• _Provided material_:

____

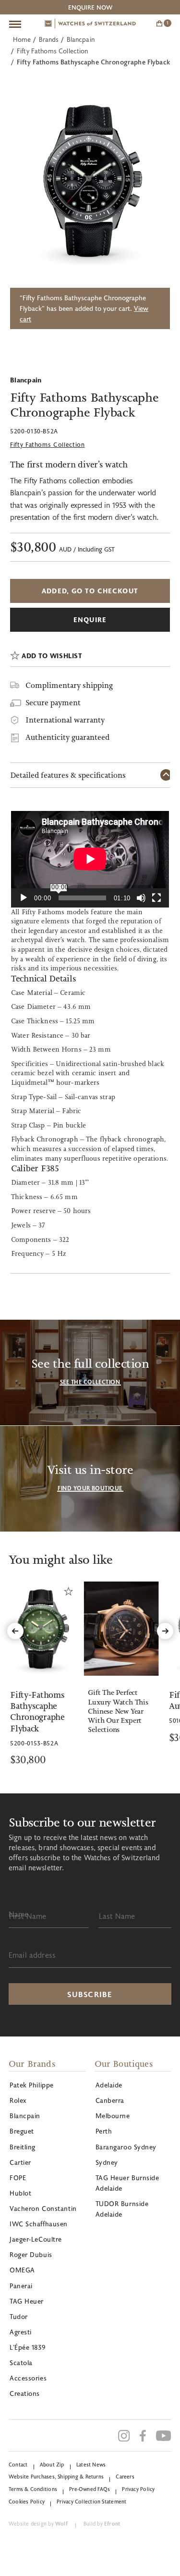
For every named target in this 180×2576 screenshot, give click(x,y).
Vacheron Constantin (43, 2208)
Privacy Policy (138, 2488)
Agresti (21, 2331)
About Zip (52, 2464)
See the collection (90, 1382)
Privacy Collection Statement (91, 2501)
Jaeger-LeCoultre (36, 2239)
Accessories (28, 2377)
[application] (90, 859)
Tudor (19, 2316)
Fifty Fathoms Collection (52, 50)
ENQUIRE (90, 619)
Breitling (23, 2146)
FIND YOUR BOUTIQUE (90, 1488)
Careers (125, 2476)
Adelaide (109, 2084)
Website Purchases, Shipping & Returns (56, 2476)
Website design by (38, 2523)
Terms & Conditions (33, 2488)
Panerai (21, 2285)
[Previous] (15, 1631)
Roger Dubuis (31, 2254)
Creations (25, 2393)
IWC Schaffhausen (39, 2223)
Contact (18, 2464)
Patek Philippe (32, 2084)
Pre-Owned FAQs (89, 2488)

____

• _What is needed_:
Return every line above that contains the word "Privacy".

• _Exercise output_:
Privacy Policy (138, 2488)
Privacy Collection Statement (91, 2501)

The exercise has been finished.